The task
Write out everything from the line containing "The image size is (842, 363)." down to the last line, requests included, scaling every coordinate in the answers by 2.3 and rounding to whole numbers, with halves rounded up. Leave the pictures out.

Data for processing
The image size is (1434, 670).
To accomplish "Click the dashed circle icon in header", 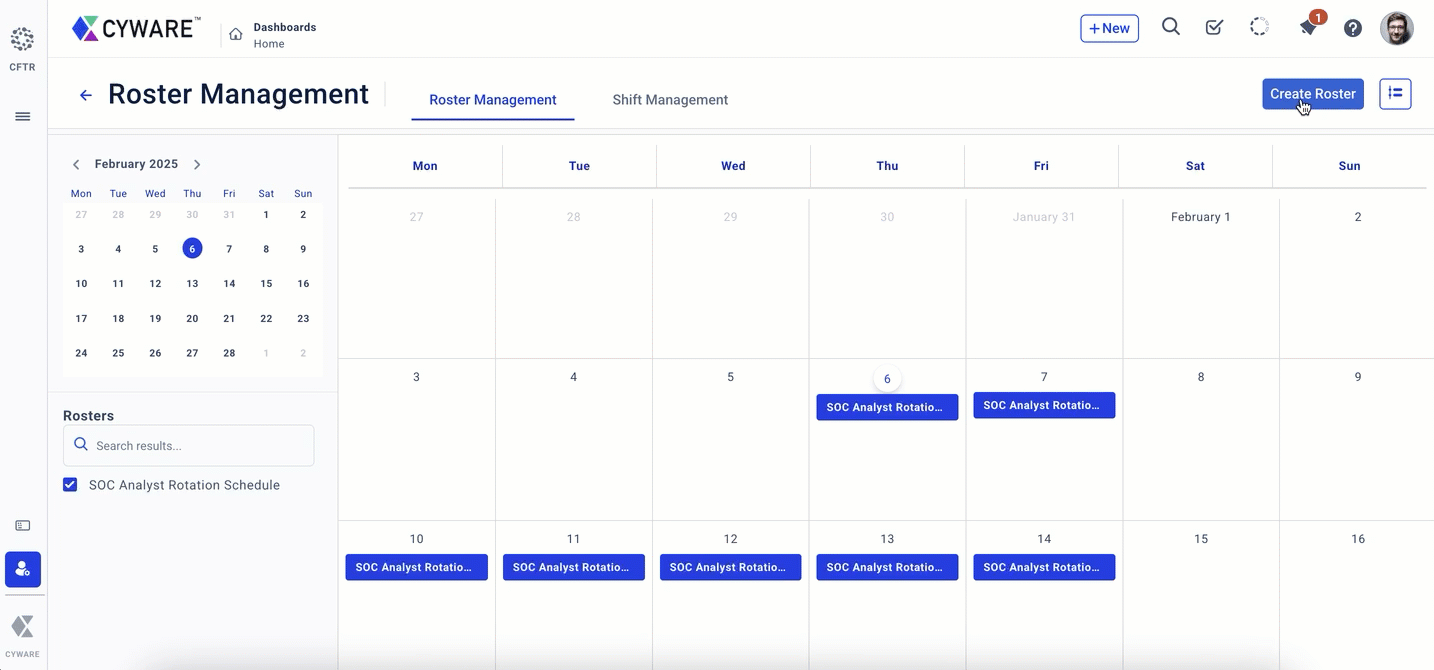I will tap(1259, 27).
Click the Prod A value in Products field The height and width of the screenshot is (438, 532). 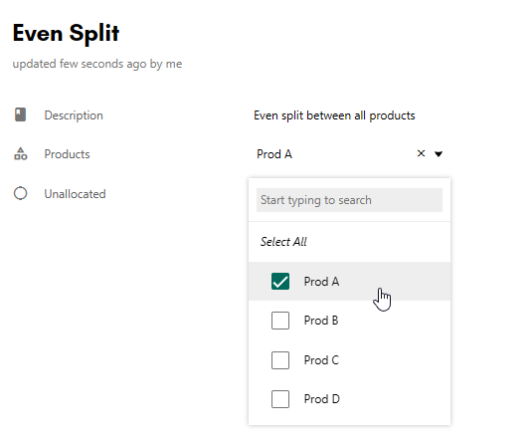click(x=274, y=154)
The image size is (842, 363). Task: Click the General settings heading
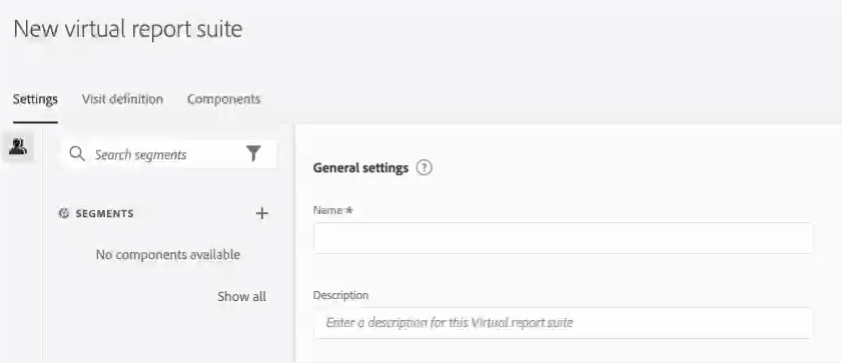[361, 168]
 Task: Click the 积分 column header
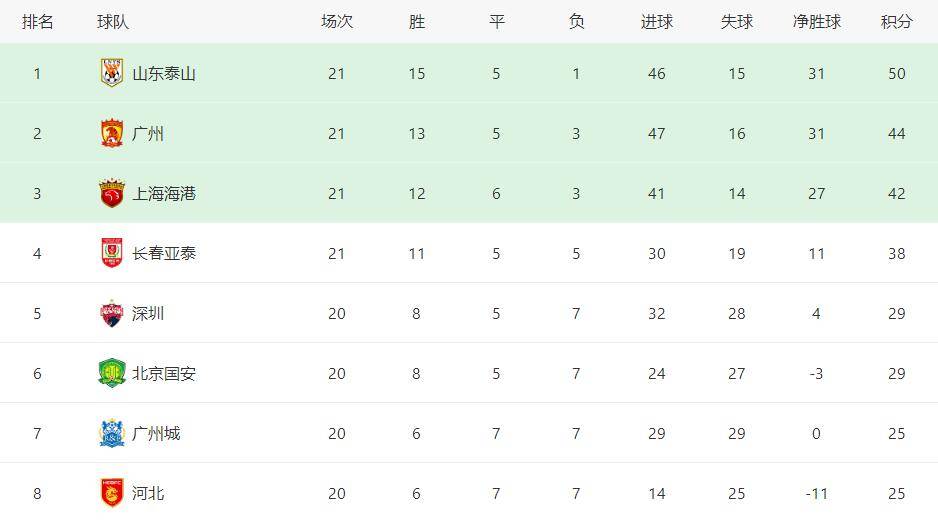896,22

Task output
The image size is (842, 363). Task: Click the General settings heading
[830, 386]
 Task: Click the 积分 column header
2061,51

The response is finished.